Stored data
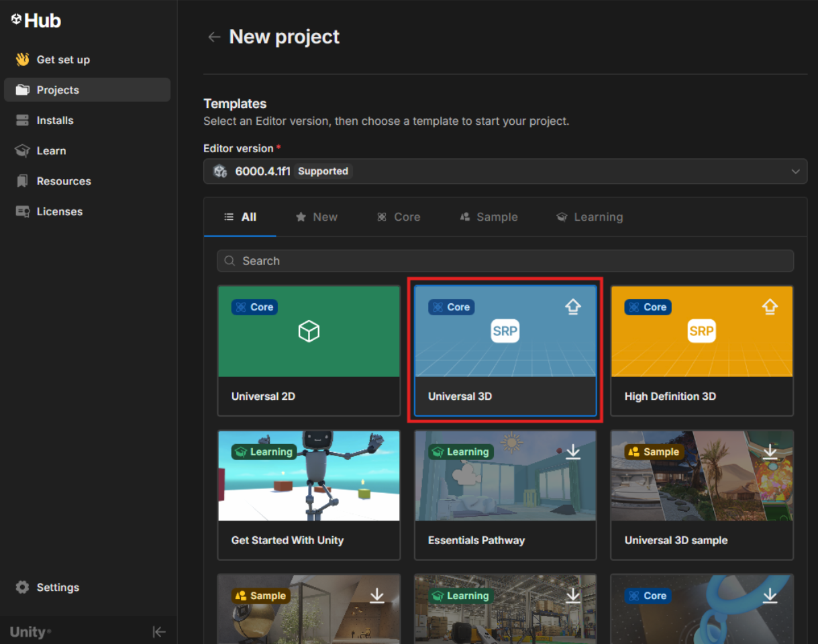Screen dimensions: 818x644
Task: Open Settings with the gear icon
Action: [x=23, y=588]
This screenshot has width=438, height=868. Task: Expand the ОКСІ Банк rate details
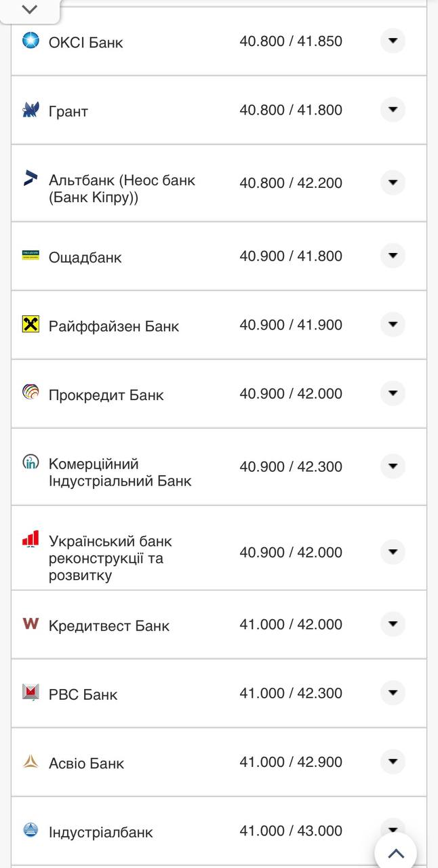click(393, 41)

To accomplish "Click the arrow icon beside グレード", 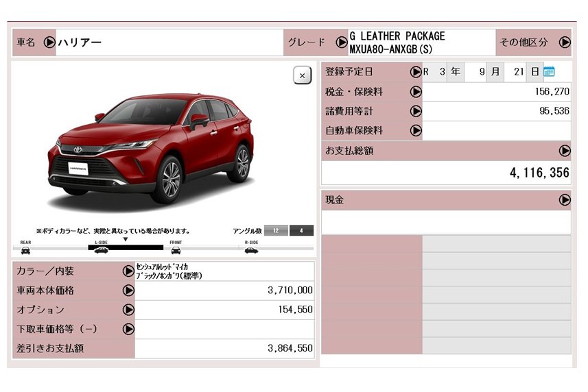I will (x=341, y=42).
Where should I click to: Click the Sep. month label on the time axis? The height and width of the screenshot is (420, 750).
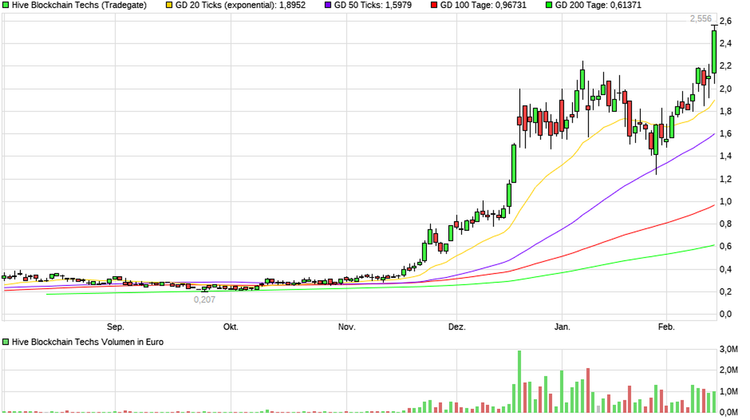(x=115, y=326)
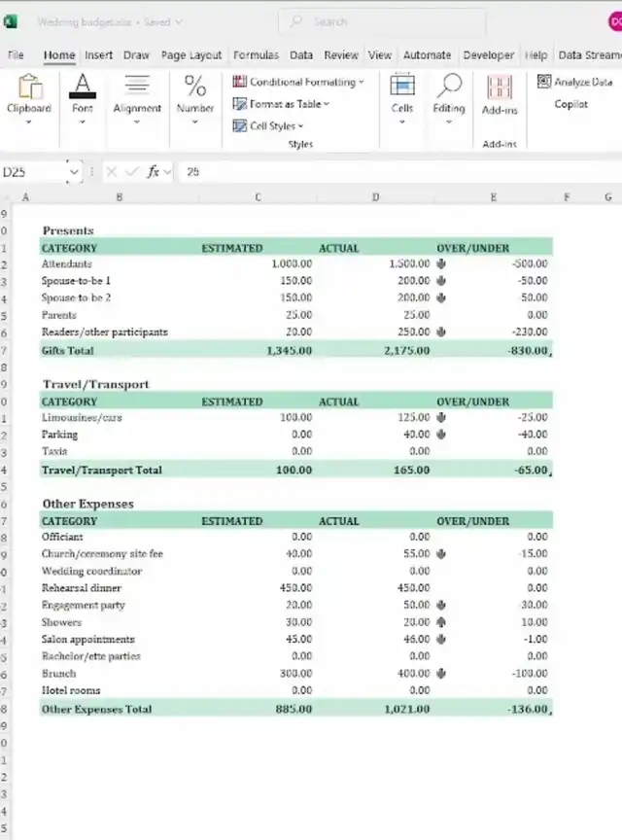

▸ **Task**: Reproduce exactly and only the lines from the one with "Where should I" through the final line of the records above, inclusive. Pictures must be left out.

▸ **Answer for this exercise**:
Where should I click to: Click the Sep. month label on the time axis? The height and width of the screenshot is (420, 750).
(x=115, y=326)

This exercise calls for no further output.